──────── THE DATA

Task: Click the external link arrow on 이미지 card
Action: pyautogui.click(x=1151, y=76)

────────────────
──────── THE DATA

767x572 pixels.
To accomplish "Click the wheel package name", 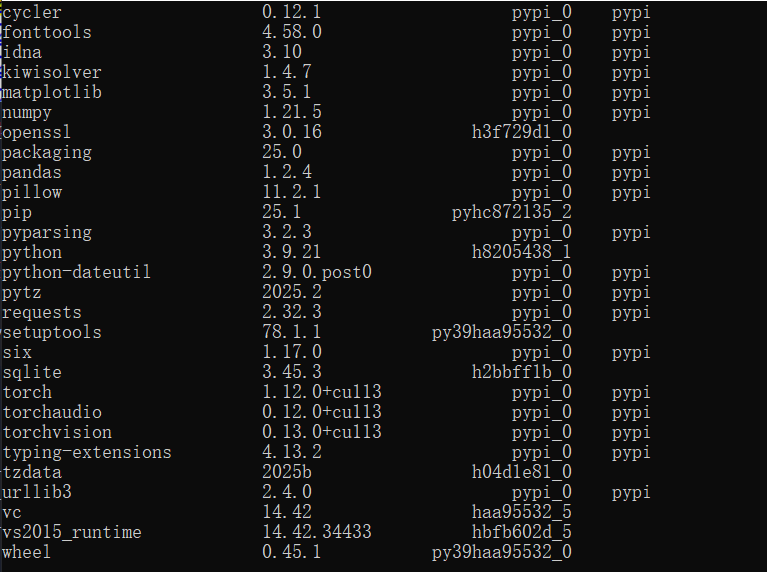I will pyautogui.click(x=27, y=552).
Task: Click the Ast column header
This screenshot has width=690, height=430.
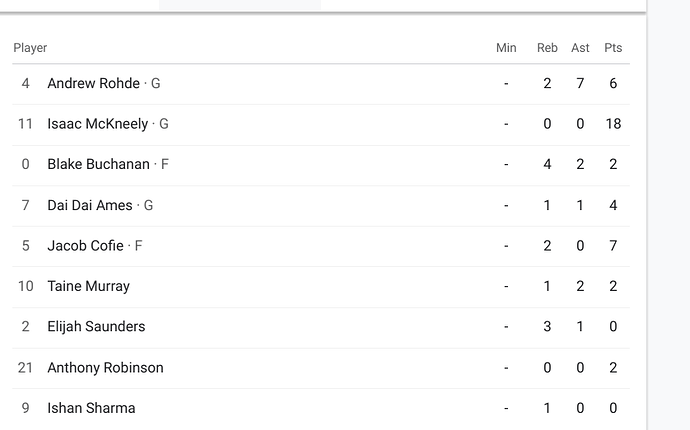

────────────────
──────── THE DATA

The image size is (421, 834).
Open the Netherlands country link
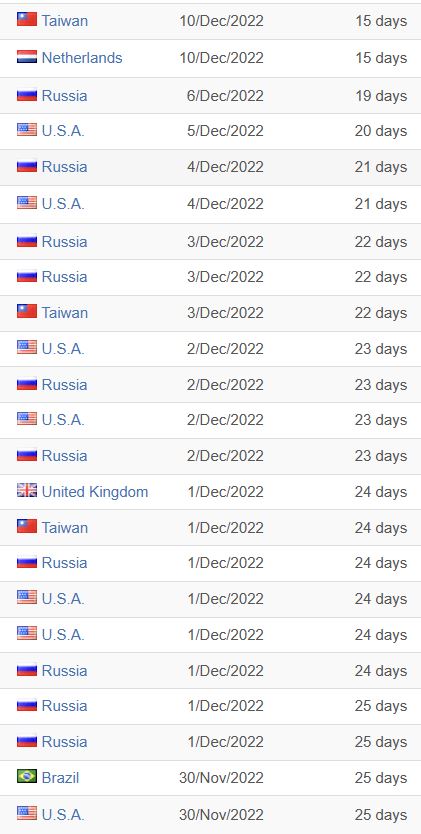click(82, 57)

────────────────

From the material above, retype precisely the lines between the line holding "Task: Click the Ast column header" and the line holding "This screenshot has width=690, height=430.", inclusive, and nothing beyond them.

Task: Click the Ast column header
This screenshot has width=690, height=430.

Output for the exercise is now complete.